* [DIRECTIONS FOR THIS TASK]: Look below for the line containing "Click the Give Feedback link". Reproduce it and every line after it exactly, and nothing more.

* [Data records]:
-------
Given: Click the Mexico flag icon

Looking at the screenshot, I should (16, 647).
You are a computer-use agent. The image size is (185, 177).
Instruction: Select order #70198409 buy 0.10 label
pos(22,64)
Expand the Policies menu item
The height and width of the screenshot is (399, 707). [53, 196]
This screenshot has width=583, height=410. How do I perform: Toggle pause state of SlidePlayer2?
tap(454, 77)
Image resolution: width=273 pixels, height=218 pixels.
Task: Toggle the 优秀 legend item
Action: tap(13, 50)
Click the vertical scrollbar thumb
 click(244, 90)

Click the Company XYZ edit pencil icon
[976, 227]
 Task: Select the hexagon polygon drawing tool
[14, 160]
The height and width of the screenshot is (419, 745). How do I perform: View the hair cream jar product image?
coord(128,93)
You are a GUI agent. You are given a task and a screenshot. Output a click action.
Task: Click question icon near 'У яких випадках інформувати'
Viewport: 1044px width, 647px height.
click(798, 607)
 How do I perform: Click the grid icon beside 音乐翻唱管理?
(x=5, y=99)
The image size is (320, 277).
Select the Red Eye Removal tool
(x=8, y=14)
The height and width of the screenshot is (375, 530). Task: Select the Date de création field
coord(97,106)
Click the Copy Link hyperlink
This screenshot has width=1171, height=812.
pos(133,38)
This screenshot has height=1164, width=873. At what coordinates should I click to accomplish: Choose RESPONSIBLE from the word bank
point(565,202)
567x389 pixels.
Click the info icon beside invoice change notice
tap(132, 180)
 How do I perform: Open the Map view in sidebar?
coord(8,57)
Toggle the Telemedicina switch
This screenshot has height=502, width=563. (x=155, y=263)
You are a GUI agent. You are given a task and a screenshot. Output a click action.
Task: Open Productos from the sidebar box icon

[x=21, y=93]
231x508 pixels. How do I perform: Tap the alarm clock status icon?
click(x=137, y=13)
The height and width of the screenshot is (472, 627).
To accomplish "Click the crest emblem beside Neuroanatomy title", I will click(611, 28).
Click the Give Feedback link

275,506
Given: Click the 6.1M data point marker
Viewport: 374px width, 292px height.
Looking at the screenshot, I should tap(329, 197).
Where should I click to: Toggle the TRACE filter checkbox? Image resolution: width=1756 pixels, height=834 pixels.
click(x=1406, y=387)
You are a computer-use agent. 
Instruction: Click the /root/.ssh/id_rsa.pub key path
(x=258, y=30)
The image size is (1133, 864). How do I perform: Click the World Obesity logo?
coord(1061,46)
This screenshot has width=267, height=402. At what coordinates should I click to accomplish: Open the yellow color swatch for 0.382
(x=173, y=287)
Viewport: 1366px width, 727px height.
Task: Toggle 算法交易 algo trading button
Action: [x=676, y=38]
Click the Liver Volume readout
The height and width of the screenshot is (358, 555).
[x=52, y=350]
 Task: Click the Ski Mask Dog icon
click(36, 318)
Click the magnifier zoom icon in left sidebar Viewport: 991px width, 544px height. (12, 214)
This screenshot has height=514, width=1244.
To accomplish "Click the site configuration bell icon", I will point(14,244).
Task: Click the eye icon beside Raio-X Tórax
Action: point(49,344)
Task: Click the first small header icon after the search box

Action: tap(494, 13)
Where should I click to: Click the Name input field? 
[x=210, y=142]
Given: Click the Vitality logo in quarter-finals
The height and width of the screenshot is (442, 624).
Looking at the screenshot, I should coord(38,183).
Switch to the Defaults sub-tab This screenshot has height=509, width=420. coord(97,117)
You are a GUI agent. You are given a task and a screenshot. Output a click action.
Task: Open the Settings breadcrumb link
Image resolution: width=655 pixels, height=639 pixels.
-------
* [SOLUTION TO THIS PROBLEM]:
Click the Give Feedback link

275,506
Given: Click the 6.1M data point marker
Viewport: 374px width, 292px height.
Looking at the screenshot, I should tap(329, 197).
Where should I click to: Toggle the TRACE filter checkbox? Image resolution: width=1756 pixels, height=834 pixels.
click(x=1406, y=387)
You are a computer-use agent. 
Instruction: Click the /root/.ssh/id_rsa.pub key path
(x=258, y=30)
The image size is (1133, 864). How do I perform: Click the World Obesity logo?
coord(1061,46)
This screenshot has width=267, height=402. At what coordinates should I click to accomplish: Open the yellow color swatch for 0.382
(x=173, y=287)
Viewport: 1366px width, 727px height.
Task: Toggle 算法交易 algo trading button
Action: [x=676, y=38]
Click the Liver Volume readout
The height and width of the screenshot is (358, 555).
[x=52, y=350]
 Task: Click the Ski Mask Dog icon
click(36, 318)
Click the magnifier zoom icon in left sidebar Viewport: 991px width, 544px height. (12, 214)
This screenshot has height=514, width=1244.
To accomplish "Click the site configuration bell icon", I will point(14,244).
Task: Click the eye icon beside Raio-X Tórax
Action: point(49,344)
Task: Click the first small header icon after the search box

Action: tap(494, 13)
Where should I click to: Click the Name input field? 
[x=210, y=142]
Given: Click the Vitality logo in quarter-finals
The height and width of the screenshot is (442, 624).
Looking at the screenshot, I should coord(38,183).
Switch to the Defaults sub-tab This screenshot has height=509, width=420. coord(97,117)
You are a GUI agent. You are given a task and a screenshot. Output a click action.
Task: Open the Settings breadcrumb link
Image resolution: width=655 pixels, height=639 pixels.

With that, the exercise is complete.